Jenkins attended TCU and played on the golf team there. He was familiar with the Razorbacks from covering the Southwest Conference for the Fort Worth Press and the Dallas Times Herald (sadly, neither paper exists these days). He went to Sports Illustrated in the early 1960s.

Jenkins retired from SI in 1985 after having written more than 500 articles for the magazine. Jenkins — the author of novels such as “Dead Solid Perfect” and “Semi-Tough” — will be inducted into the World Golf Hall of Fame in May in the lifetime achievement category.

In a story titled “Arkansas On Top Of The World” that was published in the Oct. 25, 1965, edition of Sports Illustrated, Jenkins began by quoting from the song “Quarterbackin’ Man,” which was playing on radio stations across the state at the time.

“When John Brittenum was a little bitty boy, sitting on his mammy’s knee, well, he said to his mother, don’t you worry now, Big Frank’ll make a quarterback o’ me, Big Frank’ll make a quarterback o’ me.”

Jenkins wrote: “You hear it not only in Fayetteville or Little Rock or Fort Smith, but in Possum Grape and Poplar Bluff and Pea Ridge and Terrapin Neck, far along the leafy Ozark hills and then down in the river bottoms where a wild hog — a razorback — looks for acorns when he’s not listening to some barefoot fellow hollering at him … or when he’s not beating a Texan at football again.”

Maybe someone informed Jenkins at the time that Poplar Bluff is in Missouri, though close to the Arkansas border. Perhaps he meant Poplar Grove over between Marvell and Helena (it has been incorrectly listed for years as Popular Grove in the index to the official state highway map).

Terrapin Neck is not on the map but apparently was on the route of the old Reader Railroad in south Arkansas between Reader and Waterloo.

Jenkins went on to write, “You could hear this song about Jon Brittenum, who beat Texas last week, 27-24, and another one about Harry Jones, who helped Brittenum simply by being fast and being there, and songs about last year’s unbeaten team. There is, in fact, very little you can hear about in Arkansas now except Coach Frank Broyles’ Razorbacks, who may be long gone toward college football’s next great winning streak.

“If the song, as sung by groups called The Rivermen and Cecil Buffalo and The Prophets, did not have you convinced in the last few days before the game, the signs did. Like the songs, they were everywhere, at food markets, real estate offices, bank buildings, restaurants, service stations and theater marquees. They said, ‘Go, Hogs, go. Beat Texas. Fryers 29 cents a pound,’ and ‘Beat Texas, Apples $1.99,’ and ‘No Vacancy. Beat Texas,’ and one of them was even on a church — the First Baptist Church of Fayetteville — and it said, ‘Football is only a game. Eternal things are spiritual. Nevertheless, beat Texas.’

“The people who made the signs wore red hats, red vests, red coats, red dresses, red ties, and the red banners were dangling down from high windows and roofs just everywhere, and the songs — instant folk songs — kept peeling all these layers off your brain, so how were even the amazing Texas Longhorns supposed to win a game in that atmosphere? They weren’t.

Entries pointing to words and elements:
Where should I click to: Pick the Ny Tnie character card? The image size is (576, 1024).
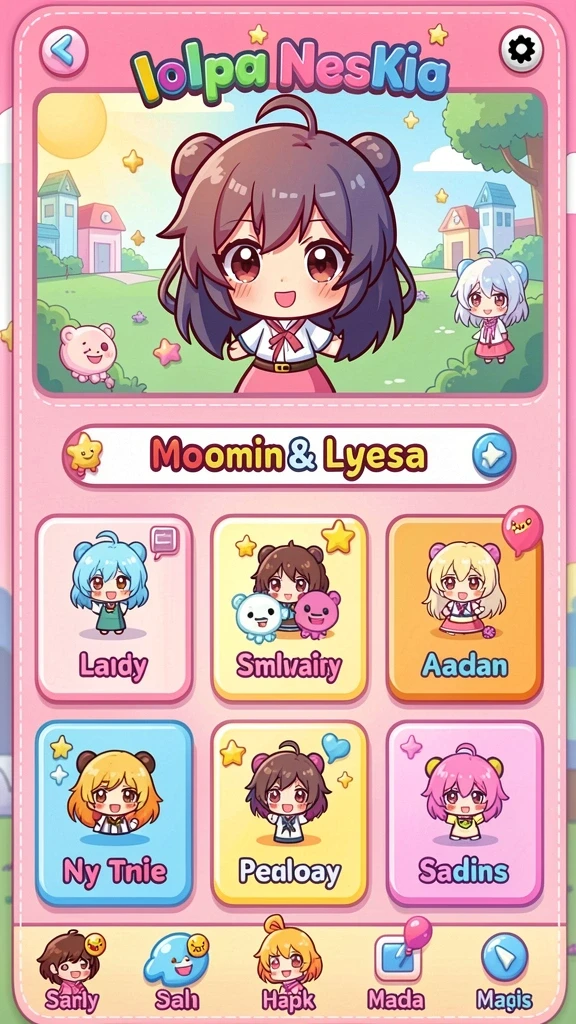click(x=114, y=813)
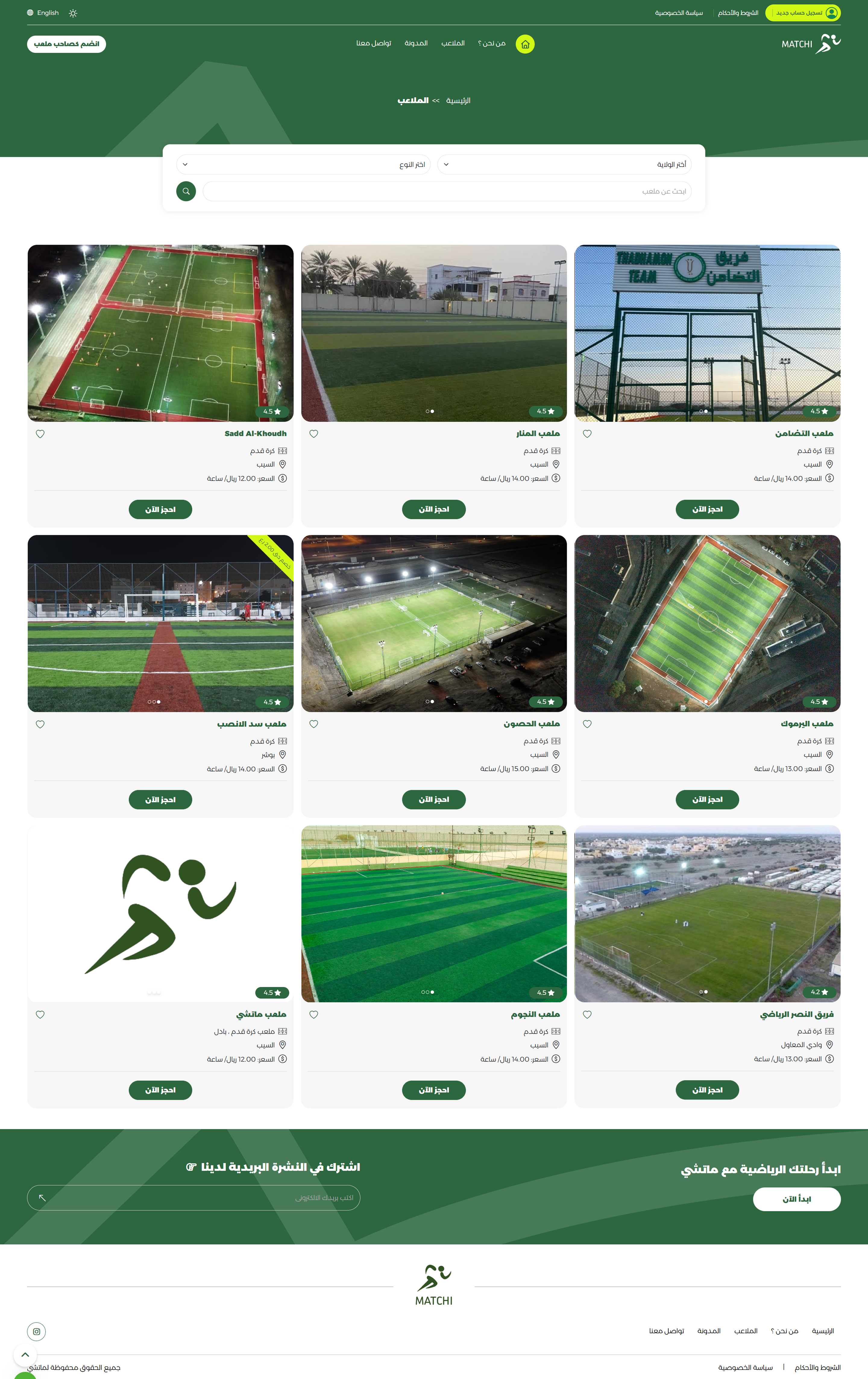
Task: Open the المدونة blog nav link
Action: point(416,43)
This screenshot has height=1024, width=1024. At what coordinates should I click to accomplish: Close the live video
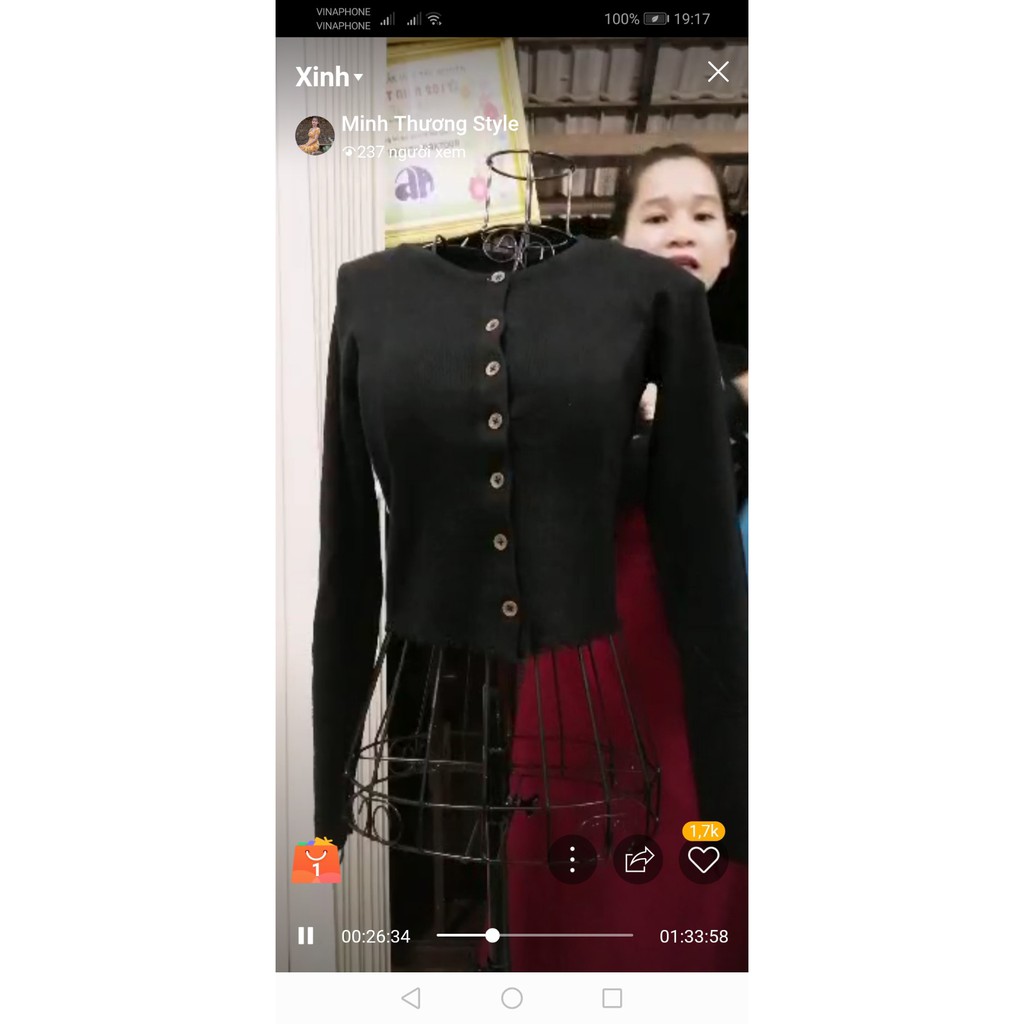pyautogui.click(x=718, y=72)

(REQUIREMENTS):
1. Return the part of the Razorbacks article starting with "Maybe someone informed" and going on through "state highway map).".
2. According to the Razorbacks article, in what year did Jenkins retire from Sports Illustrated?
3. Render this sentence from the Razorbacks article in Spanish: "Terrapin Neck is not on the map but apparently was on the route of the old Reader Railroad in south Arkansas between Reader and Waterloo."
The material stands apart from the Razorbacks article.

(SOLUTIONS):
1.
Maybe someone informed Jenkins at the time that Poplar Bluff is in Missouri, though close to the Arkansas border. Perhaps he meant Poplar Grove over between Marvell and Helena (it has been incorrectly listed for years as Popular Grove in the index to the official state highway map).

2. 1985

3. Terrapin Neck no aparece en el mapa, pero al parecer estaba en la ruta del antiguo Reader Railroad, en el sur de Arkansas, entre Reader y Waterloo.